------ TEXT
Working alongside clients such as Cisco and the World Economic Forum, Ososim has created training simulations in which employees are asked to collaborate with colleagues from across large businesses in order to achieve a task, such as staging a 24-hour global charity music concert and dealing with the crises that might crop up along the way.
Using input from business school professors, real-world data and “multi-dimensional modelling”, the simulations are designed to build “internal influencing skills, develop different types of communication, reveal how people understand the influence network and identify emerging leaders”, according to Ososim.
“We model the way people behave and use AI [artificial intelligence] to make interactions rich and realistic,” says Ososim chief executive Jonathan Knight.
While you can collaborate with one another in a virtual world, it leaves the physical world behind – AR mixes the two and potentially gets the best of both
At present, the simulations are carried out on normal laptop or desktop computer screens, but Mr Knight says virtual and augmented reality versions using the same principles could be on the horizon. “It’s the combination of new technology, particularly with AI, that’s so interesting,” he says.
This thought is echoed by Ian Hughes, an analyst at 451 Research. Although Mr Hughes feels it’s augmented reality (AR), with its ability to encourage collaboration in a more natural way, which is likely eventually to prove more effective than its close cousin, VR. “AR will overtake VR,” says Mr Hughes. “While you can collaborate with one another in a virtual world, it leaves the physical world behind – AR mixes the two and potentially gets the best of both.”
Mr Hughes adds that with improvements in the detection of physical space and reduced lag times, future iterations of AR technology are likely to provide more immediacy. Conjuring up images of Tom Cruise swiping at screens floating in mid-air in Hollywood sci-fi movie Minority Report, he adds that it could soon remove the need for screens cluttering our desks. You wonder what Aristotle would have made of that.
CASE STUDY: MINING INDUSTRY
“We’re looking for more realistic ways to train people,” says René Aguilar, global head of safety at mining industry giant Anglo American. “We want to expose people to risks and controls without hurting them. Over the last decade we’ve tried a lot of different angles to address this.”
The most recent of these angles is the virtual reality (VR) and simulation technology that the company has invested in, both at its own Centre for Experiential Learning and by sponsoring the nearby Kumba Centre, a new facility at South Africa’s University of Pretoria, which opened in August 2015.
In addition to a cinema-style theatre and Oculus Rift headsets that are used to virtually go inside 3D-renderings of real mines, the Kumba Centre incorporates a circular screen that is 4m high, 10m in diameter and 32m in circumference. Using five projectors, it can display 360-degree 3D images to more than 30 people at the same time.
The facility can be used to simulate an incident such as a collapse in an underground mine, and also to illustrate the errors that might have been made in the build-up to the incident, its consequences and the controls that could be put in place to mitigate them.
The use of such technology in the mining is relatively new, but tests carried out in the United States found that a group of people who had used VR to practise making their way out of a mine via a simple escape route were then 37 per cent quicker at exiting via a more complex route than those who had not previously trained using VR.
------------
Copy the part of the training simulations text that begins at "In addition to" and ends after "to mitigate them.", swapping "incident" for "event". The rows come from a separate source, unrelated to this text.
------ RECORDS SUPPLIED
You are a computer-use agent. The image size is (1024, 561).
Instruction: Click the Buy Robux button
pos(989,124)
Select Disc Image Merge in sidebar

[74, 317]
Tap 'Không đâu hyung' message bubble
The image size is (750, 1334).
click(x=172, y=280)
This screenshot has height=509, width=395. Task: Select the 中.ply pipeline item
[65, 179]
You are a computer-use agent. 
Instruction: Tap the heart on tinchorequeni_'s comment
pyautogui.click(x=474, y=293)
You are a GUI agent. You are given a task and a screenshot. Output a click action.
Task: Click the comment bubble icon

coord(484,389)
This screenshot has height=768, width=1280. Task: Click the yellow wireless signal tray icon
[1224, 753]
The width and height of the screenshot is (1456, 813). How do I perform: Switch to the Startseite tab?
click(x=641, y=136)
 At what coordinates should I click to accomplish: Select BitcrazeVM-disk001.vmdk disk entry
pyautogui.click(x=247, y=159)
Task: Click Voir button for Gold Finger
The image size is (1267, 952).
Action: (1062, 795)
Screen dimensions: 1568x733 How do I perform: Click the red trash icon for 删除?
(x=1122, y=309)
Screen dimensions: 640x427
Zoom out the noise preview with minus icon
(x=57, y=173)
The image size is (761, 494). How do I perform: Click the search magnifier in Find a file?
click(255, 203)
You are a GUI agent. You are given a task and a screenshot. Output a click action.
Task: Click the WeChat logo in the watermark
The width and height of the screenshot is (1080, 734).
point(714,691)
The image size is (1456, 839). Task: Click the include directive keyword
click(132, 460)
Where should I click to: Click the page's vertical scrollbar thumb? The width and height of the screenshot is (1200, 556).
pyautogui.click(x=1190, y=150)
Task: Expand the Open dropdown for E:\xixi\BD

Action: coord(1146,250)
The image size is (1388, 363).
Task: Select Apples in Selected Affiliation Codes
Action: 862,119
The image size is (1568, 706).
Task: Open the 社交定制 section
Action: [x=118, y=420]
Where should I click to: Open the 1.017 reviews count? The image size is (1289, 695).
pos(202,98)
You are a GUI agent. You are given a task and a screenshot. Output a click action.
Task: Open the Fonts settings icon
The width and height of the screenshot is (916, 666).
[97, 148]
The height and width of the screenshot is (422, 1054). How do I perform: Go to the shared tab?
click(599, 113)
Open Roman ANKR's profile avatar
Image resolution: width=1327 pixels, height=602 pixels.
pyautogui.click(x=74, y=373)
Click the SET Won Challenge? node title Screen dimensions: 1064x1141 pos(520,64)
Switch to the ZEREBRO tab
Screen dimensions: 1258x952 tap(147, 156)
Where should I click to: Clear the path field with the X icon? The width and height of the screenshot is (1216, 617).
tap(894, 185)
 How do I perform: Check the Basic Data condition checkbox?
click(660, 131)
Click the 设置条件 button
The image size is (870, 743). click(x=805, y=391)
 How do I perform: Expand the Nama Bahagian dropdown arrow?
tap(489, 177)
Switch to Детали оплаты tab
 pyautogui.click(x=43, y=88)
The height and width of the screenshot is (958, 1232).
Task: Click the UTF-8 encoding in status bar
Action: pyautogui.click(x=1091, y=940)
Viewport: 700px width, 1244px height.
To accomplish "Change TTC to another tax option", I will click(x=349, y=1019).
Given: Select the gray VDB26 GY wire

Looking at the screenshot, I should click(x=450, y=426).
------------
**OUTPUT FOR THIS EXERCISE:**
In addition to a cinema-style theatre and Oculus Rift headsets that are used to virtually go inside 3D-renderings of real mines, the Kumba Centre incorporates a circular screen that is 4m high, 10m in diameter and 32m in circumference. Using five projectors, it can display 360-degree 3D images to more than 30 people at the same time.
The facility can be used to simulate an event such as a collapse in an underground mine, and also to illustrate the errors that might have been made in the build-up to the event, its consequences and the controls that could be put in place to mitigate them.